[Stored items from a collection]
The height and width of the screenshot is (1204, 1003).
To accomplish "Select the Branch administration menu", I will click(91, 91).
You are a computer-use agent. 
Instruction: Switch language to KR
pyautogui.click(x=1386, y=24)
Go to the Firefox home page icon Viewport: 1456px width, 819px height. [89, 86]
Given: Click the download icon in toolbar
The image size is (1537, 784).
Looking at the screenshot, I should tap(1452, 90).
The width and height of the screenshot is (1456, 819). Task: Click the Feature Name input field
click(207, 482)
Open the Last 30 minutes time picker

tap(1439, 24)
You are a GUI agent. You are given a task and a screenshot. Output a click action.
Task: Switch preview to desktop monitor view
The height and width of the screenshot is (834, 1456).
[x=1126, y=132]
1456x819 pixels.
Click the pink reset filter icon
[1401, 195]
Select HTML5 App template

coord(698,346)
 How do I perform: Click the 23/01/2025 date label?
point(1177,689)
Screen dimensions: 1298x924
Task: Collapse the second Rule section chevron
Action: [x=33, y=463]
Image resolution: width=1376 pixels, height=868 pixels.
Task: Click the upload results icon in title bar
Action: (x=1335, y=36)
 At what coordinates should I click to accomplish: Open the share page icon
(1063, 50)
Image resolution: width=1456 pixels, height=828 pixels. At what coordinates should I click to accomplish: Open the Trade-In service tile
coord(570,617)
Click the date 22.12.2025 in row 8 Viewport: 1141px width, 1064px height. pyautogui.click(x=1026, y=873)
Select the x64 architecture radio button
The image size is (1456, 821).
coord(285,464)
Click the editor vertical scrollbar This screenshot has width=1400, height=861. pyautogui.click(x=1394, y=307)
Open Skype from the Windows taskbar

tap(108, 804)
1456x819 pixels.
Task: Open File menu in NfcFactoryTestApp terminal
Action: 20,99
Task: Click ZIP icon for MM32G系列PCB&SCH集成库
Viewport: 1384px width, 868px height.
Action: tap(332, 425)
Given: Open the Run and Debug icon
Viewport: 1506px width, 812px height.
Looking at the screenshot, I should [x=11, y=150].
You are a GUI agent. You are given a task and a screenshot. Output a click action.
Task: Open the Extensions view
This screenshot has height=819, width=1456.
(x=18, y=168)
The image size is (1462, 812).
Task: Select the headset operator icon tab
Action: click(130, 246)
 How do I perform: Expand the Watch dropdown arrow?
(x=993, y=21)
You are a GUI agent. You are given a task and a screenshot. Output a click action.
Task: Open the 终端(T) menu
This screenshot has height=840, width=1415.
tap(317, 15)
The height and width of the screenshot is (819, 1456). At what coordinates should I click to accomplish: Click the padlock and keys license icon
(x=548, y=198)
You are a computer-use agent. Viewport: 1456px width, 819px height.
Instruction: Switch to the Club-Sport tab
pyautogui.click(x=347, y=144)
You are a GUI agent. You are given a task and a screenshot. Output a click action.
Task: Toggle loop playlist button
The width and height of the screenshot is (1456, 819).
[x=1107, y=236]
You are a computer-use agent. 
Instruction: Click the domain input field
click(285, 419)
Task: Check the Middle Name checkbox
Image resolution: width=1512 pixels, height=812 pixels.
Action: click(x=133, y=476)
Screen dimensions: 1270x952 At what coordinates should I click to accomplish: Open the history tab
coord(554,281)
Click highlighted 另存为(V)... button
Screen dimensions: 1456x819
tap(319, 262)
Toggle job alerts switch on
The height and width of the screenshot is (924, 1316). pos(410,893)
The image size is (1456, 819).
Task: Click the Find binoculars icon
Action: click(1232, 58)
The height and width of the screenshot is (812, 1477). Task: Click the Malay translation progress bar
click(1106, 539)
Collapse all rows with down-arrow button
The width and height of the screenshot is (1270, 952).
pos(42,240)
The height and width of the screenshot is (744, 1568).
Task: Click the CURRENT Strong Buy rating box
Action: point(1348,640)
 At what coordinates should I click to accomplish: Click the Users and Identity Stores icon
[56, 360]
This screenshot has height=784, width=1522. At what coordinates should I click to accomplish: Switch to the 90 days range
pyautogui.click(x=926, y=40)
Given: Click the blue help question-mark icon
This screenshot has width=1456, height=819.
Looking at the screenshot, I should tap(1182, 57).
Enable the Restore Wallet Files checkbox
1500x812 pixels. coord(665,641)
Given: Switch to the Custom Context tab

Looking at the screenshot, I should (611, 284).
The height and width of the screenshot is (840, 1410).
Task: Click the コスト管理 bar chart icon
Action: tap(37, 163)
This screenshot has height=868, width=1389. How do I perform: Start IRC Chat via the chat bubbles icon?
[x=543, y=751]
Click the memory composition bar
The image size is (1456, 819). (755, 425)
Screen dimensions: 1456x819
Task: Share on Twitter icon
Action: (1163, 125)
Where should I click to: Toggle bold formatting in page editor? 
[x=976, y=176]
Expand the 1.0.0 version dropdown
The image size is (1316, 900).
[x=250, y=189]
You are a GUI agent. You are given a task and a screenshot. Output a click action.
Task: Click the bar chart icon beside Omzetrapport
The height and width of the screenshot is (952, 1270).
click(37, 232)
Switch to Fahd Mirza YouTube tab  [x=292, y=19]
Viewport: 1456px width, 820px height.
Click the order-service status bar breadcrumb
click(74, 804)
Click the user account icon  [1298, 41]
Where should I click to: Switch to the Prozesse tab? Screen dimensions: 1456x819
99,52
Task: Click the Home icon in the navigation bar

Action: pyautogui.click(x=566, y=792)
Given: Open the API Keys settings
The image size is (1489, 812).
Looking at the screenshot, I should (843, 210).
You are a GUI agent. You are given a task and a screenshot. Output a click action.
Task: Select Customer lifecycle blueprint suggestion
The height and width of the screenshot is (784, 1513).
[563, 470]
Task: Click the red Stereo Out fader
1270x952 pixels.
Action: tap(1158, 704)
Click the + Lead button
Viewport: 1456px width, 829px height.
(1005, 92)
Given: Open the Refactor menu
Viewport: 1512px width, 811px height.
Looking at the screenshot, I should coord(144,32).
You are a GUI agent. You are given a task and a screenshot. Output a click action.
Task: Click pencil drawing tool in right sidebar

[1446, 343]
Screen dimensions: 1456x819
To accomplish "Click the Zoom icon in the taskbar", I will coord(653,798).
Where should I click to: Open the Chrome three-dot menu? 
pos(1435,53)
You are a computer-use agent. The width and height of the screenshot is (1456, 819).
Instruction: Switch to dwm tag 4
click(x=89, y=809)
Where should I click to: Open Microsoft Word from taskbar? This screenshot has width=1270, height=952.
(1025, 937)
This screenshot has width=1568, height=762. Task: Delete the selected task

• How to complete this task: Copy out the lines above exactly, beginning at the one that contains "The height and width of the screenshot is (819, 1456)." and ending at the one that contains "You are a computer-use agent. Viewport: 1456px".

• Written solution:
The height and width of the screenshot is (819, 1456). At what coordinates should I click to accomplish: Click the padlock and keys license icon
(x=548, y=198)
You are a computer-use agent. Viewport: 1456px width, 819px height.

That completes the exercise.